Is it an example of “age-blind casting”? “Yeah, I guess so. She was the right person for the role.” The film seems to suggest that Hathaway and Shakespeare reunite sexually, too. I wonder if, as a director, he considered having a physical scene between them? “No, it didn’t seem appropriate for this. I wouldn’t have balked at it if it had seemed right, very much not.”
He also shares a seven-minute scene with Ian McKellen, who plays the Earl of Southampton, to whom Shakespeare famously dedicated two poems. It evolves into a duel between heavyweight Shakespeareans when both recite Sonnet 29 (“When, in disgrace with fortune and men’s eyes”). “I practised for that scene as I’ve never practised before,” Branagh admits, explaining that he went to see McKellen perform as Lear last year, and rehearsed with him backstage. “I found that pretty intimidating… You’ve got to be up pretty early in the morning to keep up with Dench, but with him…”

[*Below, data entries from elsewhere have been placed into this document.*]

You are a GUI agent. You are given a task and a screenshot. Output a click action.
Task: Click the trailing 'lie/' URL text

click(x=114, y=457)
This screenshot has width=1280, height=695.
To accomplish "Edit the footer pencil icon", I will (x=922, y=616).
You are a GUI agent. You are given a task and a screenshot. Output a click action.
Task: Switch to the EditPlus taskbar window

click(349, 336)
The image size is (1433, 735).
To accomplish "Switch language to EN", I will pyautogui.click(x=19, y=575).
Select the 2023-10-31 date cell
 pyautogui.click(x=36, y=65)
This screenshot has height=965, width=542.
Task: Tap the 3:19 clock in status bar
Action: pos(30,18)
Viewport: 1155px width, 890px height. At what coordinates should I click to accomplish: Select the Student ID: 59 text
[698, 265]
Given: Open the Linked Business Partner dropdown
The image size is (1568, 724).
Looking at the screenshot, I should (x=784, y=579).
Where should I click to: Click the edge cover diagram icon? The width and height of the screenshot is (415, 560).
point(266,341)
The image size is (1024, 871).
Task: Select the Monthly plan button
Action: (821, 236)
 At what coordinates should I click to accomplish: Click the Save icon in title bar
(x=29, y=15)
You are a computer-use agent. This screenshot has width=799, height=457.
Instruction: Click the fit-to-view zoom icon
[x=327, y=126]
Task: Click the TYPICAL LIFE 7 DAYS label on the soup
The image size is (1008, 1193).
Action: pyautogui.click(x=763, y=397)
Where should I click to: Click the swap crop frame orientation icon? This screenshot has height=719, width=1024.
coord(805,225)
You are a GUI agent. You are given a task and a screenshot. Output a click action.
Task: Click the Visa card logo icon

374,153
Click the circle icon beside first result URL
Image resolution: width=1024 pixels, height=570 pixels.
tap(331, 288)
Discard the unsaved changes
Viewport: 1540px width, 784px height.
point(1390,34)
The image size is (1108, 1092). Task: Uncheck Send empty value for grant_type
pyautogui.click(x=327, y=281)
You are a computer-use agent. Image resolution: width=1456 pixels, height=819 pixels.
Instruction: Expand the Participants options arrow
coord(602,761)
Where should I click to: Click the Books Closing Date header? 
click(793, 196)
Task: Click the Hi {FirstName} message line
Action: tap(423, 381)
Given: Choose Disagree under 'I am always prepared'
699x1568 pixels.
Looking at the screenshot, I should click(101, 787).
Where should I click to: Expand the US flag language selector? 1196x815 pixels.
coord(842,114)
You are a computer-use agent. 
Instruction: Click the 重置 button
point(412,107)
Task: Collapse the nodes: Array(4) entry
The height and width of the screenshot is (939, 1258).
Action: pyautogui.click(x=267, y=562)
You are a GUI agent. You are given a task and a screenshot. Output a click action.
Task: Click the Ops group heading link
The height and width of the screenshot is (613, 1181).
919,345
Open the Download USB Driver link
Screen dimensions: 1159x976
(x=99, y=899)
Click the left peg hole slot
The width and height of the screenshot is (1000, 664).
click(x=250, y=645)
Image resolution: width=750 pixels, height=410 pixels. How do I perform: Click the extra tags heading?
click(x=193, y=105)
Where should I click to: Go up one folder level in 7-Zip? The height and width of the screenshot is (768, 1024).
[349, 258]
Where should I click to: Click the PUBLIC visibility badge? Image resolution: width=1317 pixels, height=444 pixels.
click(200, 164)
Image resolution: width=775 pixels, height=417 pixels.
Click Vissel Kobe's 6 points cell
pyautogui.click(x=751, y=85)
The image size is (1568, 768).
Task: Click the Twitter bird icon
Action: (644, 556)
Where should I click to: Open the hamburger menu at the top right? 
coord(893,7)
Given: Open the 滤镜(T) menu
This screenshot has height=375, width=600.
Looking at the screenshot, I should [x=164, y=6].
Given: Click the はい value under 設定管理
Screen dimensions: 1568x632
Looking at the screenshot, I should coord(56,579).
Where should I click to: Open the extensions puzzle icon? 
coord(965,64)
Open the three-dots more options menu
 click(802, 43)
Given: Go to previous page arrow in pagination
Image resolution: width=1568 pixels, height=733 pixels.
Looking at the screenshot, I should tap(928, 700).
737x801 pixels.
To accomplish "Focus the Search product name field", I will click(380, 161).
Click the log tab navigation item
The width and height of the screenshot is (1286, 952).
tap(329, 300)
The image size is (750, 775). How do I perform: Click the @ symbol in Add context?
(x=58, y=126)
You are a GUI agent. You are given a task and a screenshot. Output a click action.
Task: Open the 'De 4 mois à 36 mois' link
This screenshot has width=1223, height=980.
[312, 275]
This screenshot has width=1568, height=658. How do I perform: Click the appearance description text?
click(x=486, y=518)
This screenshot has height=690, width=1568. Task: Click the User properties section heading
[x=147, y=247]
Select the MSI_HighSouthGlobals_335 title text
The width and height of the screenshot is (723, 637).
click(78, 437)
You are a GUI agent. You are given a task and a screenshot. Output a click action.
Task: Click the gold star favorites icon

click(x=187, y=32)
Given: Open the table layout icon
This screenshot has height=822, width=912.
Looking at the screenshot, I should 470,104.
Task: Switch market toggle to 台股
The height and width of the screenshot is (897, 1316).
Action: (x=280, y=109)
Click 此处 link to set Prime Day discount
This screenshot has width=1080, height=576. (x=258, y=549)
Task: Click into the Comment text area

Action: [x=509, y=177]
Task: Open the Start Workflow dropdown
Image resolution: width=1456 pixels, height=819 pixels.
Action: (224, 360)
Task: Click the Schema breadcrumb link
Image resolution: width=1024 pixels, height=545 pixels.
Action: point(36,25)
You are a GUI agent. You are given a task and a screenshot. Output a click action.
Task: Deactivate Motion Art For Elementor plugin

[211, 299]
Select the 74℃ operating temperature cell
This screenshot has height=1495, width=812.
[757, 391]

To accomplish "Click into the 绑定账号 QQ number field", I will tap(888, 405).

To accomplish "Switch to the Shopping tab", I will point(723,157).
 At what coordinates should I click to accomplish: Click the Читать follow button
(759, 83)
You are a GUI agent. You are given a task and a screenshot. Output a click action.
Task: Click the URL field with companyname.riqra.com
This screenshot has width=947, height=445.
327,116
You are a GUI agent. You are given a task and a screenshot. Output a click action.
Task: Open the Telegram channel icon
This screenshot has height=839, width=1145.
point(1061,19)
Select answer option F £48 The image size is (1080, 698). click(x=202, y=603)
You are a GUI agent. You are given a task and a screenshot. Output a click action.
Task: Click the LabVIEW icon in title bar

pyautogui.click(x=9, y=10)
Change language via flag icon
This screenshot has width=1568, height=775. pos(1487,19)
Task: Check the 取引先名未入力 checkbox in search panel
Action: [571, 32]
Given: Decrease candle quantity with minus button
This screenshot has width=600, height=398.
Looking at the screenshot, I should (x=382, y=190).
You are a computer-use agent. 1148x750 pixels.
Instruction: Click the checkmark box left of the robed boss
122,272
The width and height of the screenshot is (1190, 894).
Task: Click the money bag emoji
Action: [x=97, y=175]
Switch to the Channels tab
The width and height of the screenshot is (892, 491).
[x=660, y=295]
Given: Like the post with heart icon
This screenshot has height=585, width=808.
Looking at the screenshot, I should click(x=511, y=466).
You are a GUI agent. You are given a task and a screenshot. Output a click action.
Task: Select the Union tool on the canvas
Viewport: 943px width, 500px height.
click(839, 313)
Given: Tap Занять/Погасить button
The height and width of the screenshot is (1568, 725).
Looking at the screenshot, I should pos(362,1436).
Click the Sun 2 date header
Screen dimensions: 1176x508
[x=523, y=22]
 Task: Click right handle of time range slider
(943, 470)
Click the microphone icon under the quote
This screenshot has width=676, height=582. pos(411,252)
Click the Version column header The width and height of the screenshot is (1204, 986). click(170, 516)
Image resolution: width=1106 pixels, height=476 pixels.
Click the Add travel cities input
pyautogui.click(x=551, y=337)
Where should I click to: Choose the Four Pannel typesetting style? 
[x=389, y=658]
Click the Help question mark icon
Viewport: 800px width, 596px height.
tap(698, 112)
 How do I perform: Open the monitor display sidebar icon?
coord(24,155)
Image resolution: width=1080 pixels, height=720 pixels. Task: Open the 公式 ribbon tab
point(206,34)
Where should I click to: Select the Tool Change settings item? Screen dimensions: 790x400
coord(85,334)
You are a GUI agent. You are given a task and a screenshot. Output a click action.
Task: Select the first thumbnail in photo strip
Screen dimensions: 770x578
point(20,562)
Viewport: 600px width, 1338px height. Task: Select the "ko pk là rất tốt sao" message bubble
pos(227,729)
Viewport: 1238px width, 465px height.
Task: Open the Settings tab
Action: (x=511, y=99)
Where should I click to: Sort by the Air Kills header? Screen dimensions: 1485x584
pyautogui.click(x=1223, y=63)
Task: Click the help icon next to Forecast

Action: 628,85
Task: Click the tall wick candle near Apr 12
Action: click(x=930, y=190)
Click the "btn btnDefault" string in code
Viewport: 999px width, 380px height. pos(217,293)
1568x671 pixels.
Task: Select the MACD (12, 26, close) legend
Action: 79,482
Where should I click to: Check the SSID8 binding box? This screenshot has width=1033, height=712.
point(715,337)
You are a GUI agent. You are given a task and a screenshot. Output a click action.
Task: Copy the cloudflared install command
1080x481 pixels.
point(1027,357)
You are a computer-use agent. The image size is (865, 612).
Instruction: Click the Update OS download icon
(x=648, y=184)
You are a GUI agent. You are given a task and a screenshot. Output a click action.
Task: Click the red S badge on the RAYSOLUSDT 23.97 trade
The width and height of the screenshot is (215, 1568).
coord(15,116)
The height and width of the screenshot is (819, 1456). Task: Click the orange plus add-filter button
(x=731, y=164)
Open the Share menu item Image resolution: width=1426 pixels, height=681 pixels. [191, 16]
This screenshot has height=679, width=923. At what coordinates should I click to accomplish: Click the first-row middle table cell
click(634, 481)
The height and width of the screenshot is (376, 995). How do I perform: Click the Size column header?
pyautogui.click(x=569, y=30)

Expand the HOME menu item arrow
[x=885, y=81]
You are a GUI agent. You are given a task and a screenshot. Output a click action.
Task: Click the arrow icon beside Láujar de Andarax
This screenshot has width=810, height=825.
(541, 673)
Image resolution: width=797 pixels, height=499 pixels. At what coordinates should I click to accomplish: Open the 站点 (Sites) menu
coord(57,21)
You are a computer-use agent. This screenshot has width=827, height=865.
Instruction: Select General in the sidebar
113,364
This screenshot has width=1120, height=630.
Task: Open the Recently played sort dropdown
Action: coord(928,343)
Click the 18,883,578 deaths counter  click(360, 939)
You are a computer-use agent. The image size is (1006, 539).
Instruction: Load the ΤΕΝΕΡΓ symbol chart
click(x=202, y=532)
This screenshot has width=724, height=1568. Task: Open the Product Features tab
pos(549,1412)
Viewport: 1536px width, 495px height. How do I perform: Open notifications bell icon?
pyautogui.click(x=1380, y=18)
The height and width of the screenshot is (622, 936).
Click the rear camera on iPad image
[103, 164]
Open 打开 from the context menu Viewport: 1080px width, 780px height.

It’s one of the pivotal moments of the film, which clearly suggests that the Bard was in love with a man. Is that an unavoidable conclusion from the Sonnets, four-fifths of which are addressed to a “fair youth”? “I think it’s certainly unavoidable not to consider it very strongly,” Branagh says. Is there room for doubt that Shakespeare preferred men? He laughs. He’s weighing his words carefully. “I think it’s a strong possibility.”
Branagh does this a lot, studiedly avoiding sound-bites. Asked if he believes Shakespeare was indeed the author of the plays, he decides: “The other theories are brilliant speculations, but there has been no winning piece of evidence. In the current state of knowledge, I would follow the man from Stratford.”
Branagh’s family moved from Belfast to Reading to escape the Troubles when he was nine. As a boy from the sticks, who arrived at Rada in the late Seventies, then went on to act, direct and try his hand as a playwright, had he wanted to actually be Shakespeare?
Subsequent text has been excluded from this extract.